## Selected excerpt
=-=-=-=-=

Maximize detail & showcase your bird

Tips for better bird photography
A black-bellied plover in St. Petersburg, FL. ISO 800, 1/2500 sec, f/5 @ 600mm. William Majoros

As the author of bird-photography books including Secrets of Digital Bird Photography, William Majoros makes a distinction between aesthetic images and educational ones. “In artistic bird photography one generally tries to keep the background uncluttered—if the scene includes lots of distracting background elements such as leaves or branches, I won’t even take the shot, because I know it won’t satisfy my artistic standards,” he says. “For documentary work, however, I don’t always apply those standards—anything that captures interesting behavior is fair game.”

Majoros likewise varies his approach according to the species he’s shooting. “One of my specialties is warbler photography,” he says. “For these tiny, rapidly foraging birds, the best strategy is to use a shorter lens at close range—a 400mm f/5.6 lens lets you stay mobile so you can follow the birds and navigate the crowds at popular birding destinations, where a big lens might be an encumbrance. But for larger birds like herons, egrets, and raptors—which typically don’t let you get close—you’ll want to use a longer lens such as a 600mm or 800mm. This enables the types of shots I like—frame-filling photos of the birds with massive amounts of minute feather detail.”

=-=-=-=-=

## What to work on
a. In the bird photography tips, which book by William Majoros is named?
b. According to the bird photography tips, why does Majoros favor a 400mm f/5.6 lens at close range for warblers?
c. Extend the bird photography tips, starting right after their last sentence.

## Stored items
=-=-=-=-=

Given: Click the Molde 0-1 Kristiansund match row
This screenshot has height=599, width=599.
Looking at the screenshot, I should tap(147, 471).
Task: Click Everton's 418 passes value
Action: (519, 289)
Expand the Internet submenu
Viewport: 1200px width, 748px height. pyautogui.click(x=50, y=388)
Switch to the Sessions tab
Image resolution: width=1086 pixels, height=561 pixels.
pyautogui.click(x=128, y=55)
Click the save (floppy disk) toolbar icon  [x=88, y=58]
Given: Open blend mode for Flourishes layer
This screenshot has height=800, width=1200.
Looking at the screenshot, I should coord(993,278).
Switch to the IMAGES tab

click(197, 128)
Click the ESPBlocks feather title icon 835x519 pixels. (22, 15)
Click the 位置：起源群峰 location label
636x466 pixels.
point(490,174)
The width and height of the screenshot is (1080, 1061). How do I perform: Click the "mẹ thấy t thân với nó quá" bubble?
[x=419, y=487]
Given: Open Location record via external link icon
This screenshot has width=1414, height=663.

=-=-=-=-=

## The responses
a. Secrets of Digital Bird Photography.

b. Warblers are tiny and forage rapidly, and a lens of that size keeps him mobile enough to follow them. It also lets him move through the crowds at popular birding destinations, where a big lens might be an encumbrance.

c.
Tips for better bird photography
An eastern bluebird. ISO 125, 1/300 sec, f/8 @ 600mm + 1.4X teleconverter. William Majoros

For peripatetic subjects, Majoros relies on autofocus. “It’s best to get the bird’s eye in focus, and the beak if possible,” he says. 

However, Majoros sets his exposures manually. “The best way to choose camera settings in the field is to ignore the camera’s metering system and shoot as bright as possible without blowing highlights,” he says. “In the field, I take a number of test shots of the scene and check the preview of each shot on the camera’s LCD, with highlight alerts turned on. This maximizes the information content of the image and allows more flexibility later during editing on the computer.”

Majoros often finds his bird subjects in woods, wetlands, and nature preserves. “I’ve found that city parks, where there are people around, can be more productive than wilderness settings because in the city birds are used to seeing people and don’t spook as easily,” he says. But, he adds, many habitats can become overrun with other birders.

Sometimes beauty is in your own backyard. “I use my house as a bird blind. I set up bird feeders close to my window and sit there waiting for birds to perch,” Majoros says. “Obviously, shots of a bird on a feeder aren’t very aesthetic, but you can set up branches near your feeder and shoot the birds there to obtain a more natural-looking scene. And it’s a joy just to be in their company.”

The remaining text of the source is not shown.